In a move that has intensified market anxiety, President Prabowo Subianto is reshaping Indonesia’s economic landscape, leading to a sharp decline in investor confidence. The recent sell-off indicates that stakeholders are increasingly concerned about governance and economic stability.
Prabowo’s populist initiatives, which include plans to curb the central bank’s independence and aggressive policies targeting foreign businesses, have stirred controversy. His efforts to expand military influence sparked significant student protests in Jakarta, reflecting growing public dissent.
The situation escalated earlier this week following speculation regarding the potential resignation of Finance Minister Sri Mulyani Indrawati, who has been pivotal in maintaining fiscal discipline. This uncertainty contributed to a significant plunge in the stock market, with the Jakarta Composite Index recording its largest drop in three years. In response, Bank Indonesia had to intervene to stabilize the rupiah, which has fared poorly against other currencies this year.
Market analysts highlight that these developments have reignited fears of a regression in economic reforms, exacerbating existing economic challenges. “The rumors have rekindled concerns about reformist elements being sidelined,” noted an investment expert.

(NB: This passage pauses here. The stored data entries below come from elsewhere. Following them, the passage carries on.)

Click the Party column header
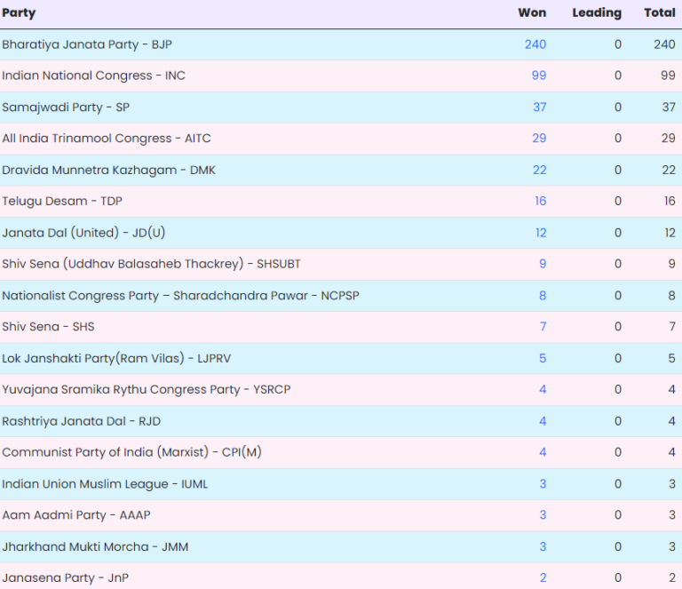The image size is (682, 589). tap(19, 13)
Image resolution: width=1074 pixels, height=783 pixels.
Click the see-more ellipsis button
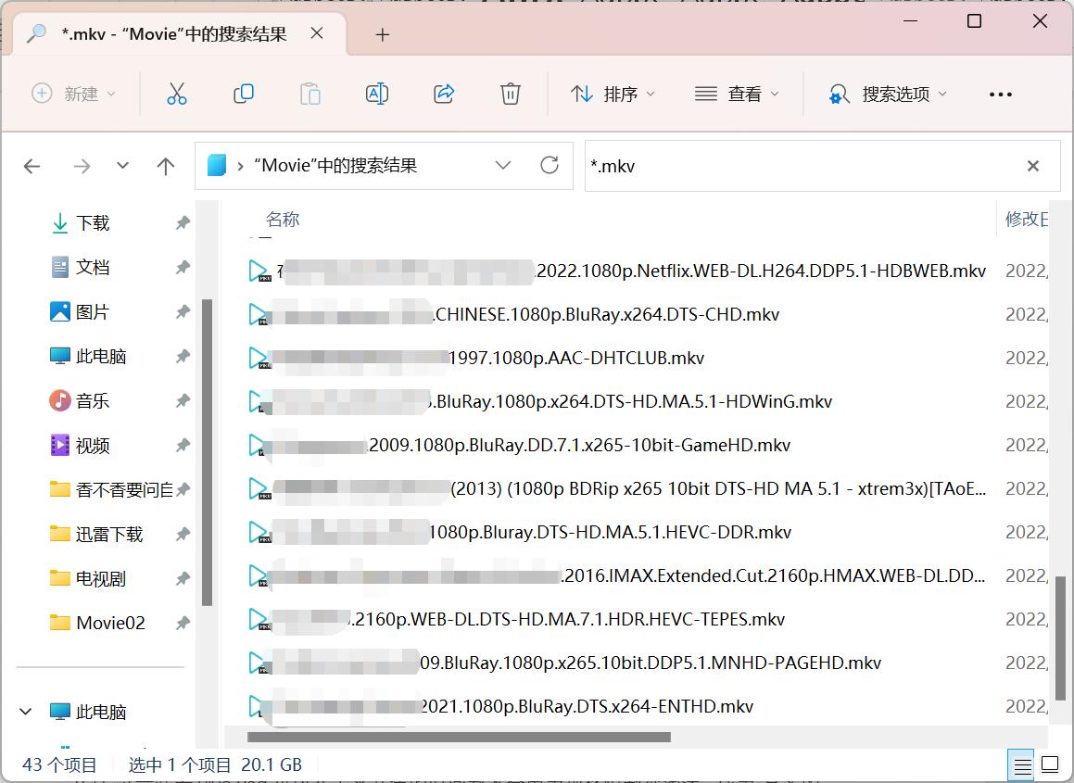coord(1000,93)
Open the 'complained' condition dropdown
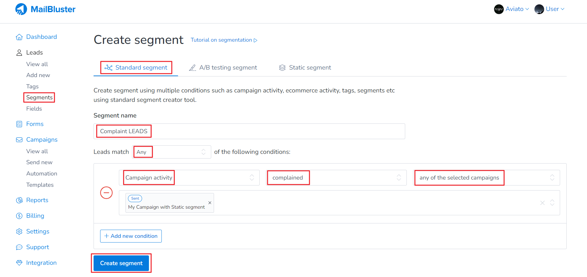The image size is (587, 277). (336, 177)
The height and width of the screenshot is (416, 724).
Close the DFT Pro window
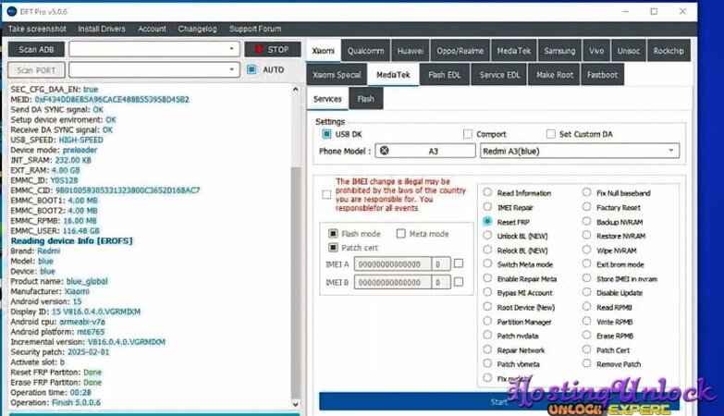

Despite a brief recovery in markets, investor apprehension persists amidst external pressures, including tariff threats from the U.S. and diminishing demand from China for Indonesia’s raw materials. The Jakarta Composite Index declined by 2.6% on Friday, marking it as one of the poorest-performing stock indices in Asia this year.
Investor focus now pivots to the country’s fiscal outlook. Indonesia, once classified as part of the “Fragile Five” due to its susceptibility to foreign investment fluctuations, has improved its reputation over recent years. However, Prabowo’s recent policy actions risk reversing this progress, potentially pushing the budget deficit to its legal limit of 3% of GDP. Notably, he has expanded his cabinet significantly and later retracted a proposed increase in value-added tax after public backlash.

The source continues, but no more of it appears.